>> begin Source

Patent US8380718 (B2) discloses a system and method for grouping similar documents. Frequencies of occurrences are determined for terms and noun phrases within a set of documents. A sub-group of the documents is selected by removing those documents having terms and noun phrases that fall outside a bounded range of upper and lower conditions for frequency of occurrence.
On the other hand, the European patent EP1365329 (B1 ) discloses a classification method wherein one document is classified into at least one document class by selecting terms for use in the classification from among terms that occur in the document. A similarity between the input document and each class is calculated using information saved for every document class. The calculated similarity to each class is corrected. The class to which the input document belongs is determined in accordance with the corrected similarity to each class. Document US20131 10843 discloses a method and system for classifying insurance files for identification, sorting and efficient collection of subrogation claims. The invention determines whether an insurance claim has merit to warrant claim recovery efforts utilizing software code for partially describing a set of documents having unstructured and structured file data containing terms and phrases having contextual bases, code for transforming the terms and phrases, code for iterating a classification process to determine rules that best classify the set of documents based upon context, code for incorporating the rules into an induction and knowledge representation, thesauri taxonomies and text summarization to classify subrogation claims; code for calculating a base score and a concept vector to identify the selected claims that demonstrate a given probability of subrogation recovery.

>> end Source
>> begin Records supplied

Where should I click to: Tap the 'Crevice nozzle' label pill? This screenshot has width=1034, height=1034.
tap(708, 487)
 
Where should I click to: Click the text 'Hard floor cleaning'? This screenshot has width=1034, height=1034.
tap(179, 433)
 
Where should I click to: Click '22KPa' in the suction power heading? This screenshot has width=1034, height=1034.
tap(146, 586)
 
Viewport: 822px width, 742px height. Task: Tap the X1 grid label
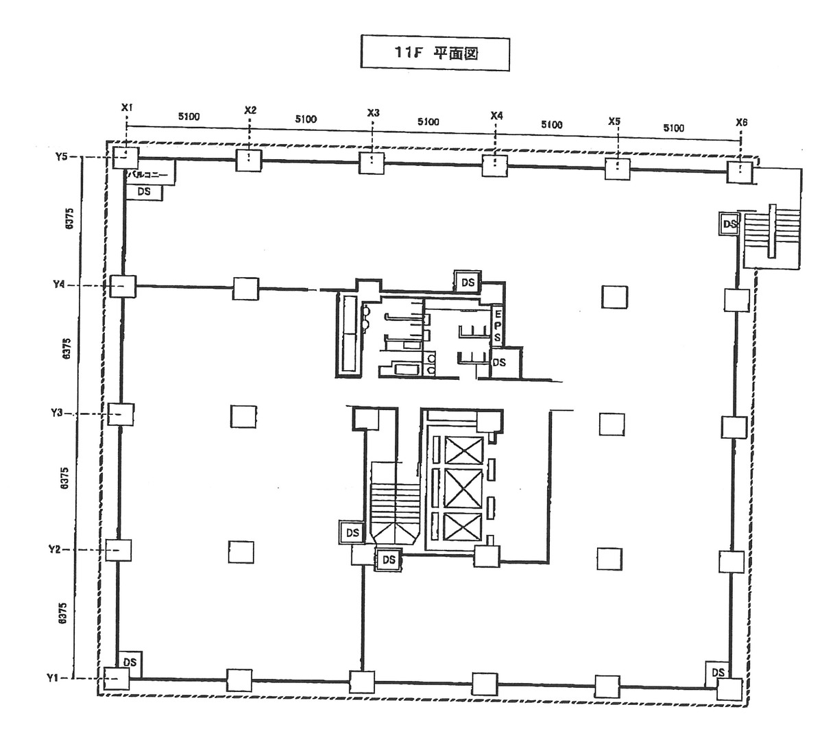tap(127, 108)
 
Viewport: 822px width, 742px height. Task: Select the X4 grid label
tap(496, 116)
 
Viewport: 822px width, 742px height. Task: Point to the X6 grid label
tap(741, 123)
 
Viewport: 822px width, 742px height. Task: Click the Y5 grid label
tap(62, 157)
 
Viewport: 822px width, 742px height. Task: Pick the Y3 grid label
tap(57, 413)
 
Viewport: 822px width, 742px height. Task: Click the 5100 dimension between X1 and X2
tap(189, 117)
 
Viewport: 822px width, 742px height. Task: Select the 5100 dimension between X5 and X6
tap(673, 128)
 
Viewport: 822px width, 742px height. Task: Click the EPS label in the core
tap(497, 325)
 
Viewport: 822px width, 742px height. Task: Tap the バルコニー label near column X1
tap(151, 174)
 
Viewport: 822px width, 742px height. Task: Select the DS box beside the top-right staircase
tap(729, 224)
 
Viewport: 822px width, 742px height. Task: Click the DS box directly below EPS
tap(499, 362)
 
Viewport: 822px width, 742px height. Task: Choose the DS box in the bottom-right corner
tap(717, 672)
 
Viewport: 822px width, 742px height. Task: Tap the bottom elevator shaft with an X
tap(464, 528)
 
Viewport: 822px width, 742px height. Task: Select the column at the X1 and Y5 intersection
tap(125, 158)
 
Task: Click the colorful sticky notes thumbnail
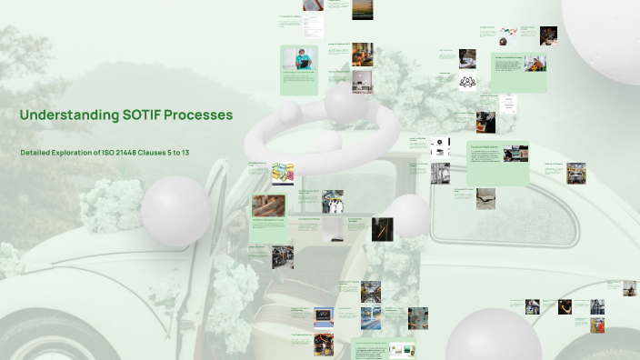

>> end Records supplied

=== Your task ===
State whether each statement agrees with the patent descriptions, answering yes or no and quoting the words of the text that decide it. 1. In patent US8380718, a sub-group is selected by removing documents whose terms and noun phrases fall outside a bounded frequency range. 2. In the European patent, the class of the input document is determined from the similarity as first calculated, before any correction. 3. The method for classifying insurance files calculates a base score and a concept vector.

=== Correct answer ===
1. Yes: "A sub-group of the documents is selected by removing those documents having terms and noun phrases that fall outside a bounded range of upper and lower conditions for frequency of occurrence."
2. No: "The class to which the input document belongs is determined in accordance with the corrected similarity to each class."
3. Yes: "code for calculating a base score and a concept vector to identify the selected claims that demonstrate a given probability of subrogation recovery."